**PAGE TEXT:**
::::::::::

It all started with a missing plane…
The search for Malaysia Airlines Flight 370 was most expensive search operation in aviation history. It had been a regular scheduled international passenger flight that took off from Kuala Lumpur International Airport to its planned destination, Beijing on the evening of 8th March 2014. Everything seemed normal. The crew communicated with air traffic control around thirty eight minutes after take-off when the flight was over the South China Sea. And then it just disappeared from the radar screens. Later military radars revealed that the plane had deviated westwards from its planned flight path towards the vast India Ocean. Over the coming weeks there were new theories every day about what might have happened and who was responsible. Was it the pilot, who had recently gone through a religious conversion? Was it the two passengers travelling with fake passports? Had the plane been hijacked and diverted? Were the passengers being kept hostage in a hanger somewhere? It was a global mystery.
What impacted me most was the relatives of the passengers, the pain they were having to endure in the gaze of the media. Imagine being told you had lost a precious child or partner or parent without any further information or knowledge of how or why, of what had happened. The pain was etched into their faces as they turned up to the many briefing and press conferences and as they gradually lost confidence in the official investigation. Without facts, whilst the fate of the plane was still a mystery, they had one thing they could cling on to; hope. Hope that their loved-ones may still be alive out there somewhere.
Air travel has always fascinated me. As a child I was a regular “unaccompanied minor” flying from the Middle East where my parents worked, to school in England. I used to dread arriving at Heathrow where my aunt would meet me and dutifully deliver me to a small boarding school in Eastbourne. It all seemed so dreary to my eight-year-old self. On the flight I’d looked down at the vast empty desert and pray that the flight would have to make a crash landing and that I’d join a tribe of Bedouins and go on a great adventure. It never happened and thankfully I’ve never been involved in an air crash. They are incredibly rare. Maybe that’s why they are so fascinating. Cock-pit recordings of doomed flights are striking by the lack of panic. Flight crews always sound so calm and professional, doing what they’ve been trained to do, or maybe they are clinging to the one thing left to cling to; hope that they will make it out alive.

::::::::::

**DATA:**

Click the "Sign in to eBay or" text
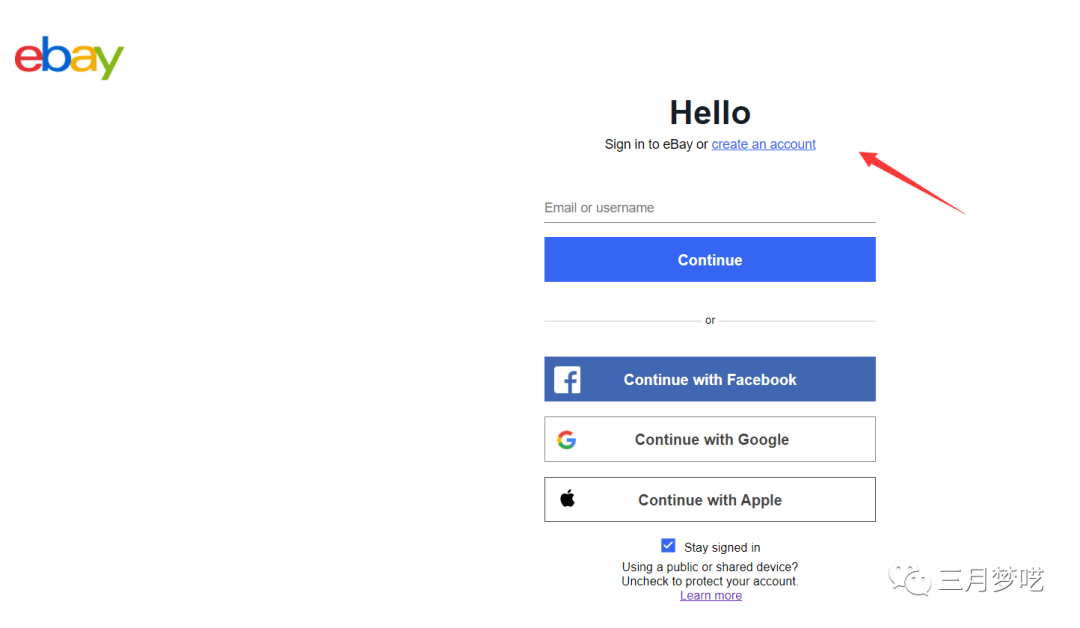 tap(655, 144)
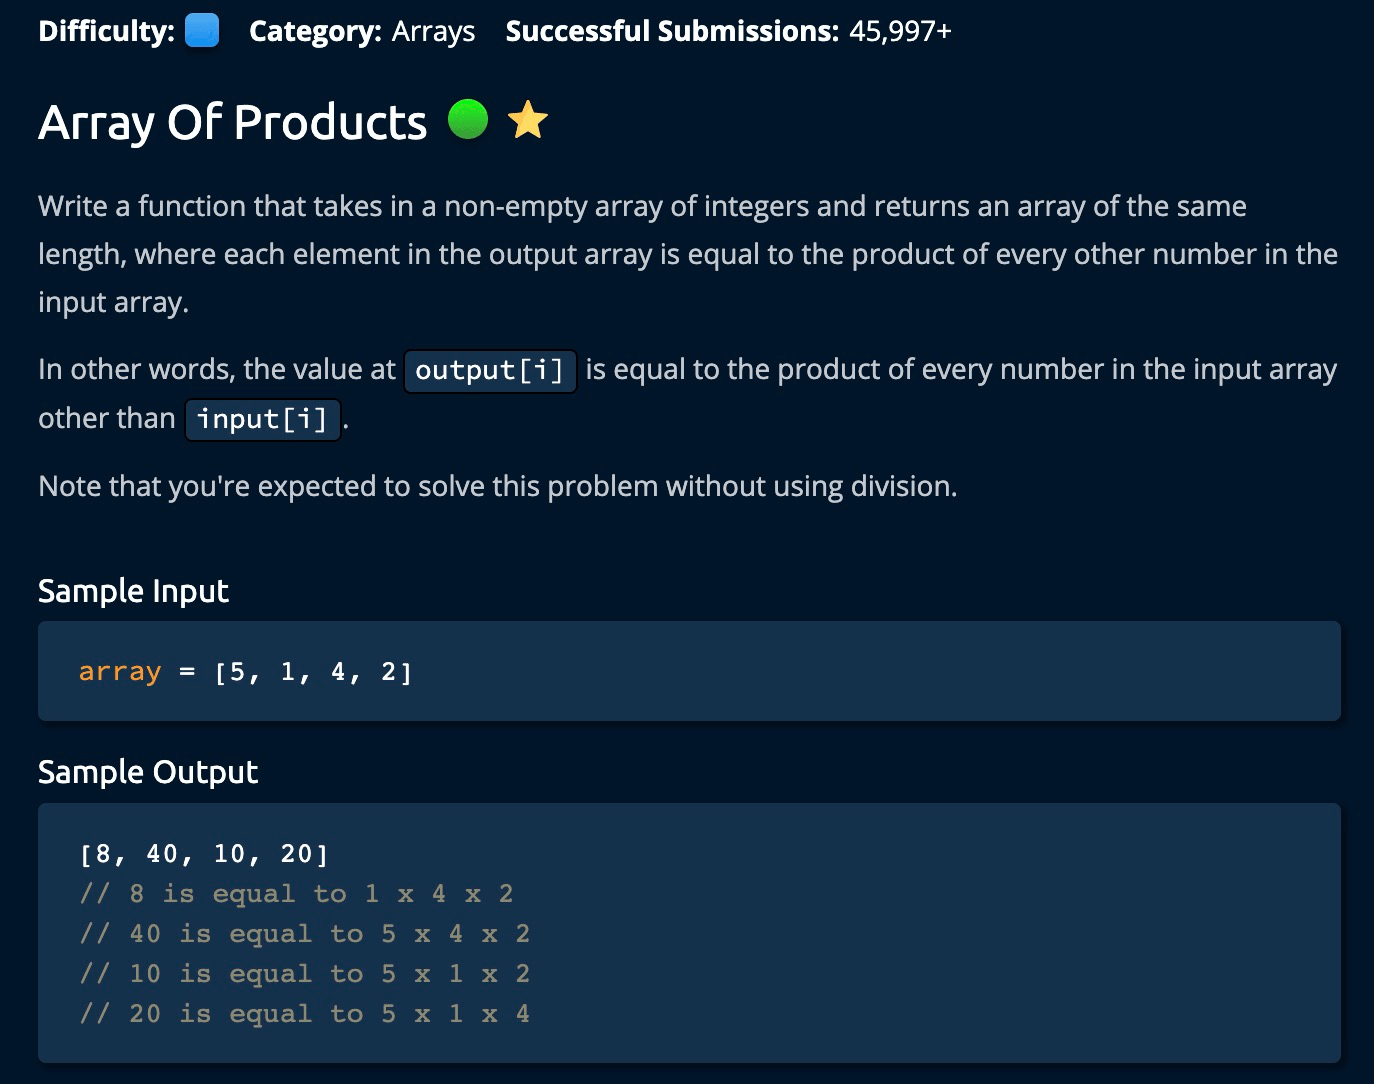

::::::::::

**STATED GOAL 1:** Duplicate the passage in the Flight 370 essay between "What impacted me" and "out there somewhere.", inclusive.
**STATED GOAL 2:** According to the Flight 370 essay, how long after take-off did the crew communicate with air traffic control?
**STATED GOAL 3:**
Decide whether each statement agrees with the Flight 370 essay. Give yes or no, and quote the words that settle it.
(a) The flight's planned destination was Beijing.
(b) The writer has been involved in an air crash.
(c) Military radars showed the plane had turned eastward from its planned path.

**WRITTEN RESPONSE 1:**
What impacted me most was the relatives of the passengers, the pain they were having to endure in the gaze of the media. Imagine being told you had lost a precious child or partner or parent without any further information or knowledge of how or why, of what had happened. The pain was etched into their faces as they turned up to the many briefing and press conferences and as they gradually lost confidence in the official investigation. Without facts, whilst the fate of the plane was still a mystery, they had one thing they could cling on to; hope. Hope that their loved-ones may still be alive out there somewhere.

**WRITTEN RESPONSE 2:** Around thirty eight minutes after take-off.

**WRITTEN RESPONSE 3:**
(a) Yes: "its planned destination, Beijing"
(b) No: "thankfully I’ve never been involved in an air crash"
(c) No: "the plane had deviated westwards from its planned flight path"